The entries below should be repeated exactly, with no pictures carried over.

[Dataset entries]
⁂

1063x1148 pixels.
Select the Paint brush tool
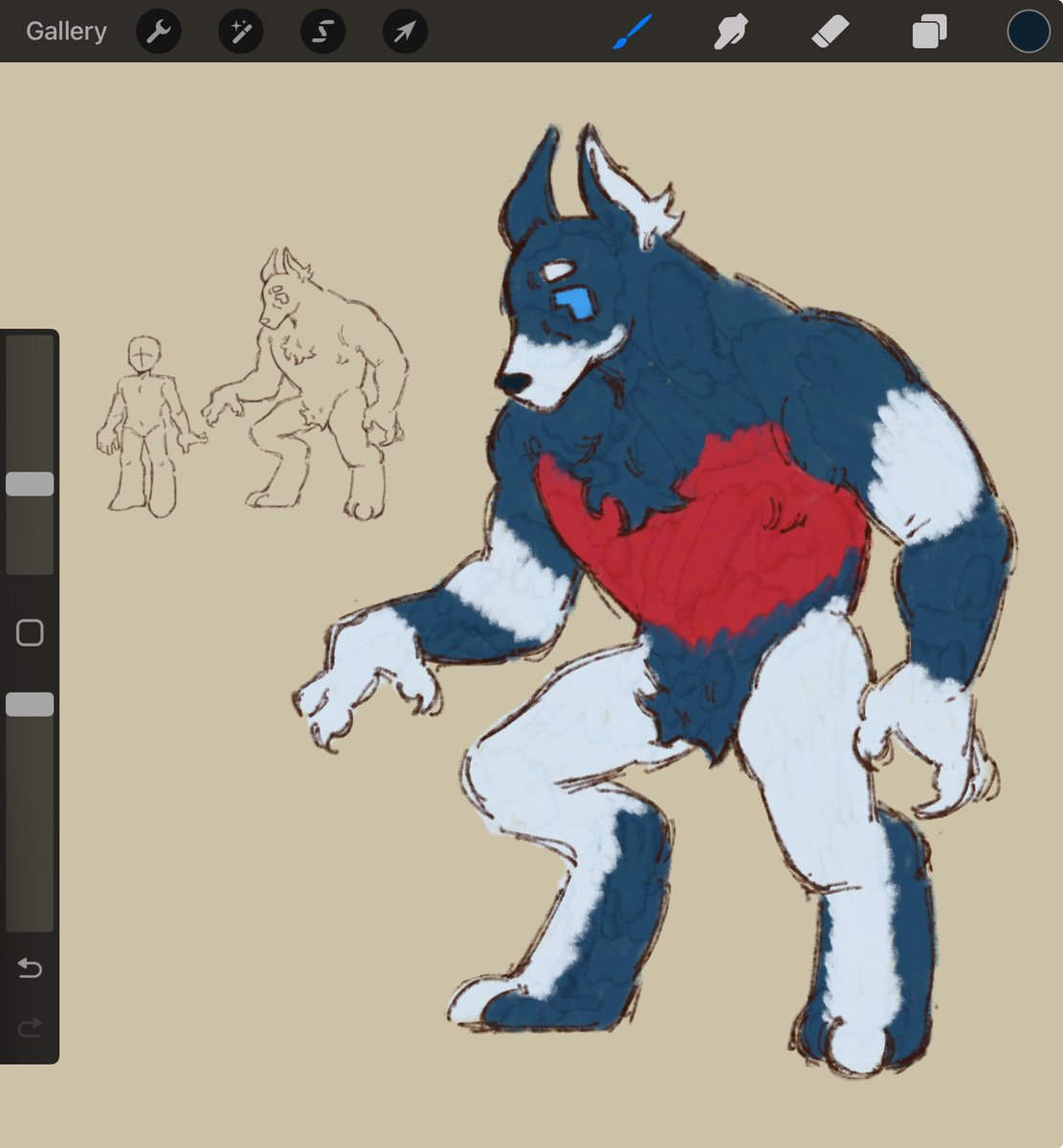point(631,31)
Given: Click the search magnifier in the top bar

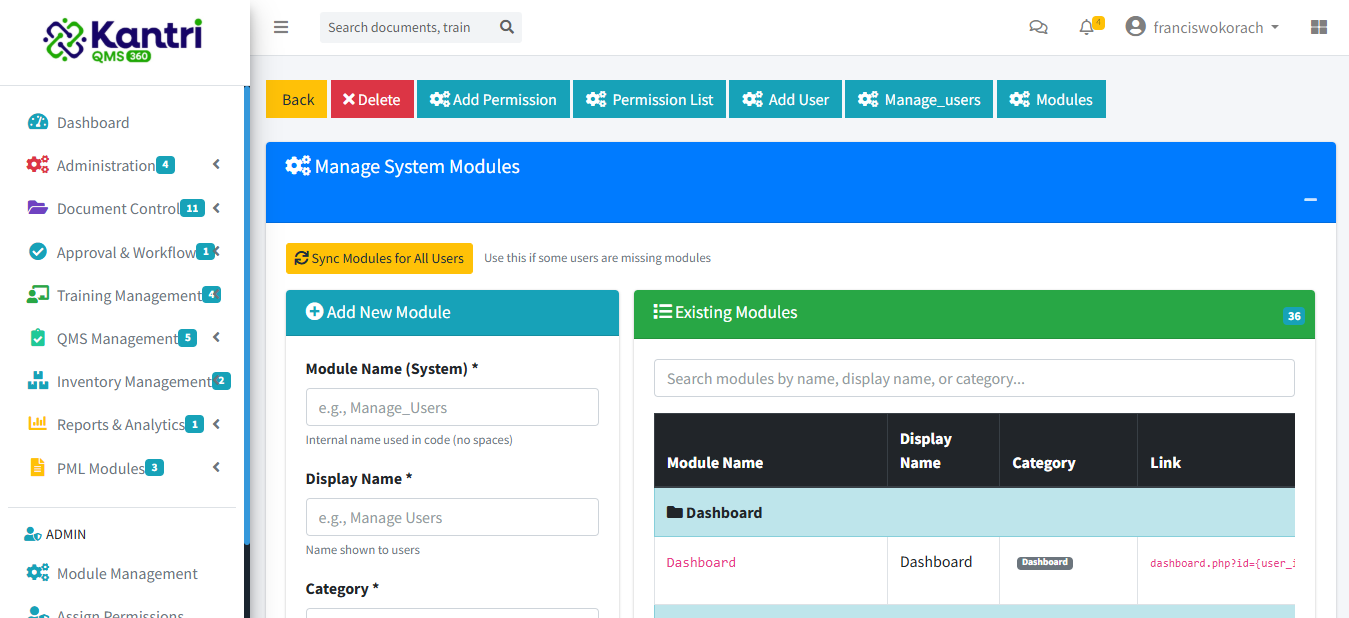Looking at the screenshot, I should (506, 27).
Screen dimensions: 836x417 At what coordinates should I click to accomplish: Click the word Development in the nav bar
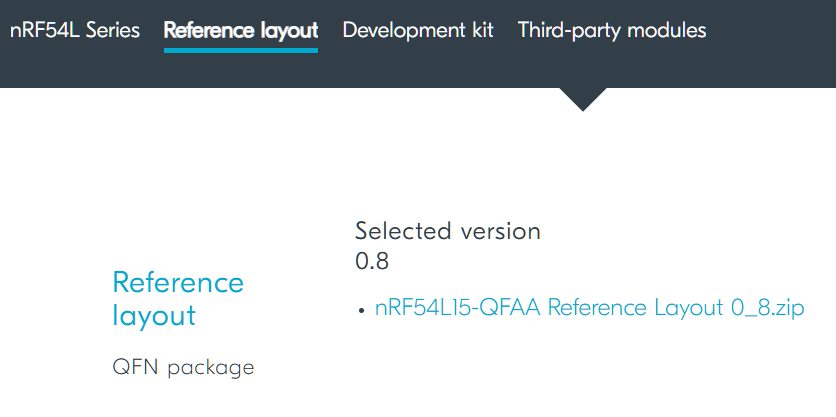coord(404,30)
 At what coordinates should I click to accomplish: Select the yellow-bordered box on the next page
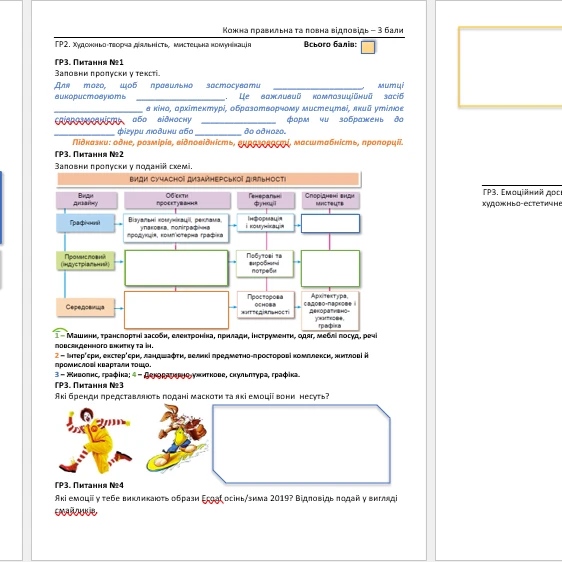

⁂

_ANSWER AREA_
1063x1148 pixels.
Select the Paint brush tool
point(631,31)
Given: Click the search magnifier in the top bar

Looking at the screenshot, I should (506, 27).
Screen dimensions: 836x417 At what coordinates should I click to accomplish: Click the word Development in the nav bar
coord(404,30)
 At what coordinates should I click to accomplish: Select the yellow-bordered box on the next page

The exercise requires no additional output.